Cuiabá, 20 (AE) - A ocupação da sede do Instituto Nacional de Colonização e Reforma Agrária (Incra) de Cuiabá obrigou a direção do órgão no Mato Grosso a transferir, a partir hoje (20)
todas as atividades e funcionários para a cidade de Cáceres, oeste do Estado, distante 220 quilômetros da capital. Há um mês o Incra continua invadido por mais de 1 mil trabalhadores rurais ligados ao Movimento dos Trabalhadores Sem-Terra (MST).
Em represália à decisão, o MST ameaça invadir também amanhã (21) o escritório na cidade. Não haverá mais negociações entre o MST e o Incra no Estado. A transferência da capital para o interior, justificou o superintendente Clóvis Cardoso, foi a saída encontrada para que o órgão continue desenvolvendo as atividades enquanto a sede permanecer ocupada. Todas as despesas dos 20 funcionários com hospedagem e alimentação serão pagas pelo Incra.
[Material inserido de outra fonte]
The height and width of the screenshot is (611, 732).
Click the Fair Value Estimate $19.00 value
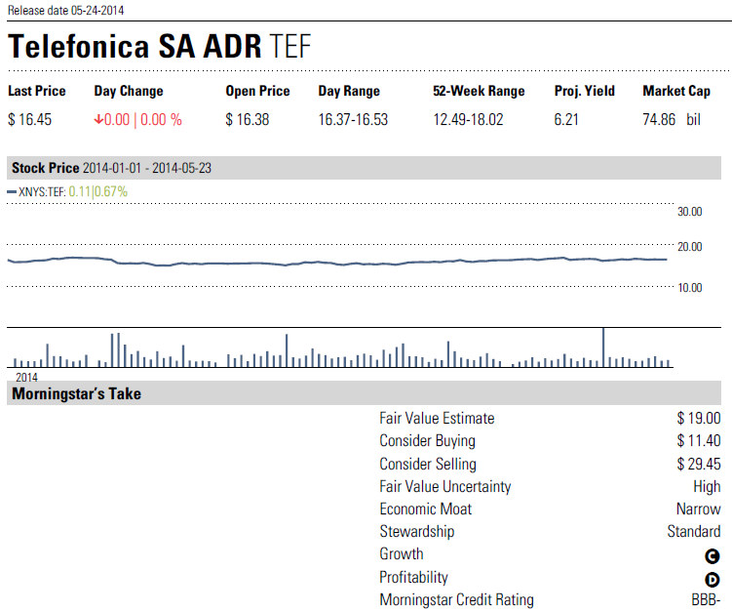point(699,419)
A mudança foi determinada pelo presidente do Incra, Orlando Muniz, em cumprimento à determinação do ministro do Desenvolvimento Agrário, Raul Jungmann. Segundo Clóvis Cardoso, as prioridades do órgão em Mato Grosso são vistorias de 14 áreas - a maioria localizada em Cáceres e Rondonópolis (sul do Estado) -, o repasse de R$ 10 milhões a 5,8 mil famílias para a construção de casas nos 30 projetos de assentamento.
No período em que o Incra permanece ocupado não foi realizada nenhuma vistoria, e vários processos de desapropriação tiveram seu trâmite interrompido. O superintendente informou que existem 6 mil famílias aguardando a normalização das atividades do órgão para receber a complementação dos créditos de custeio agrícola. Devido a ocupação da sede, mais de 3 mil hectares de terras para projetos de assentamentos não foram demarcadas no Estado.